Assume we have the following information:
  • A lexicon or dictionary of words to populate the tree with
  • An alphabet for words in the lexicon
  • The tree we are building
  • A current node
For each term in the lexicon:
  1. Generate a letter-frequency histogram for the term.
  2. Set the current node to the root of the tree.
  3. For each symbol in the alphabet:
    1. Get the frequency of the current symbol in the current term. Call it f
    2. Set the current node to the fth child node of the current node, creating it if it doesn't exist
  4. Append the current term to the list of words on the current (leaf) node

The result of following this simple procedure is a fixed-height tree, 27 nodes deep, with all the words in the leaf nodes, and each internal tier of the tree corresponding to a symbol from the alphabet. Here's an (abbreviated) example:


Once the tree is built, we find subset anagrams for an input string as follows:

Assume we have the following information:
  • The tree we built using the above procedure.
  • The alphabet we used above.
  • A frontier set, initially empty.
  1. Initialize the frontier set to contain the root of the tree.
  2. Generate a letter-frequency histogram for the input string.
  3. For each symbol in the alphabet:
    1. Get the frequency of the current symbol in the input string. Call it f.
    2. For each node in the current frontier set, add the subnodes numbered 0 through f to the new frontier set.
  4. The frontier set now consists of leaf nodes, containing all the subset anagrams of the input string.

Runtime analysis of this algorithm is rather difficult, for me, at least. Intuitively and in practice, it's a lot faster than either of the brute-force approaches, but quantifying that in big-O notation is something that's escaped me. As an upper bound, it cannot be less efficient than O(n) - only a constant factor worse than the brute-force approach. As a lower bound, a lookup in which the frontier set always has one node, lookup time is proportional to the length of the alphabet, or O(1). The average case depends on how large a subset of the dictionary the input string selects. Quantifying by the size of the output, approximately O(m) operations are required. If anyone knows how to determine more solid bounds for runtime, please do let me know in the comments.

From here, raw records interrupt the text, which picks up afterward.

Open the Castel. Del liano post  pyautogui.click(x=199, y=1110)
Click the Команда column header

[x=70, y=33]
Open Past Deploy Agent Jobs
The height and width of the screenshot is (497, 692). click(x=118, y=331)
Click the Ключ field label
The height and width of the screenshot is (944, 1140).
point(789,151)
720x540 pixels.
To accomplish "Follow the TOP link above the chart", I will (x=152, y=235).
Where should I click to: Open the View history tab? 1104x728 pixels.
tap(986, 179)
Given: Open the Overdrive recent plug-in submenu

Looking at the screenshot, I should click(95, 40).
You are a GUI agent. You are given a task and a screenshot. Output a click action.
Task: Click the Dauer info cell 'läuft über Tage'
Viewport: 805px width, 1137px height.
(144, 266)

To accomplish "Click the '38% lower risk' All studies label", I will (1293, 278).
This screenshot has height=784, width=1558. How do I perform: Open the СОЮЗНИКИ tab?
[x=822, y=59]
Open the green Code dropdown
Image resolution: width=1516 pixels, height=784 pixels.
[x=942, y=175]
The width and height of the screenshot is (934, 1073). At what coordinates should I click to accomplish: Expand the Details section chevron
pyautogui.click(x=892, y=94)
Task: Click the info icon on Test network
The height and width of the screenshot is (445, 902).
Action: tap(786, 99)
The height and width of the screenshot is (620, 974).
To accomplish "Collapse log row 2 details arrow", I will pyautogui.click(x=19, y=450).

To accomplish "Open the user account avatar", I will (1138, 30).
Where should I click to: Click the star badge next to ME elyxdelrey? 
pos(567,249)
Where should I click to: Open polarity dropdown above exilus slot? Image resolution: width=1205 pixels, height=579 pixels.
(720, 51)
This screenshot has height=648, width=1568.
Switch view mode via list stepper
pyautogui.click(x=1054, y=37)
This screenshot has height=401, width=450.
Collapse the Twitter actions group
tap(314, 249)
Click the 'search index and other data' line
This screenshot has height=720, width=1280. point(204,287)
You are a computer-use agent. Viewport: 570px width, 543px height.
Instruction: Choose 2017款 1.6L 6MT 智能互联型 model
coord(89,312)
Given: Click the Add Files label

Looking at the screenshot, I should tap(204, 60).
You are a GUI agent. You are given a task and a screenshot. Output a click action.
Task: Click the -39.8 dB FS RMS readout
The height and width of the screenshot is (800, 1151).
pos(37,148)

One disadvantage of this approach is that there is substantial memory overhead. Using my Python implementation of the algorithm, and importing /usr/share/dict/words, which is approximately 2MB on this machine results in over 300MB of memory consumed. Using the Pickle module to serialize to disk, the output file is over 30MB, and compresses with gzip down to about 7MB. I suspect part of the large memory overhead is due to the minimum size of Python's dictionaries; I will modify the implementation to use lists and update this post if I can make it more efficient.

Here's a few stats on the tree generated that may be of interest:
Total words: 234,936
Leaf nodes: 215,366
Internal nodes: 1,874,748

From this we can see that the average cardinality of internal nodes is very low - not much more than 1. A breakdown of the number of nodes in each tier helps clarify this:
TierNumber of nodes
0 1
1 7
2 25
3 85
4 203
5 707
6 1145
7 1886
8 3479
9 8156
10 8853
11 10835
12 19632
13 28470
14 47635
15 73424
16 92618
17 94770
18 125018
19 156406
20 182305
21 195484
22 200031
23 203923
24 205649
25 214001

The cardinality of nodes towards the top of the tree is fairly high, but the tree quickly flattens out, and the last four tiers of the tree account for almost half of the total nodes. This suggests one possible space optimisation: Removing the last few tiers of the tree and concatenating their leaf nodes together. When performing lookups, check the selected nodes to ensure they are actually subset anagrams of the input string.

* It's possible I'm simply rediscovering something that's well known in the computer science community, or perhaps mentioned in a computer science paper 30 years ago. Significant searching hasn't turned up anyone using an algorithm like this, or anything else more efficient than the brute-force approaches outlined.

Edit: The source to my initial implementation is here.

Edit: Converting my Python implementation to use lists reduced memory consumption by roughly half. I'll post figures for the pickled tree and the source code when I have the opportunity.

Edit: More updates can be found here.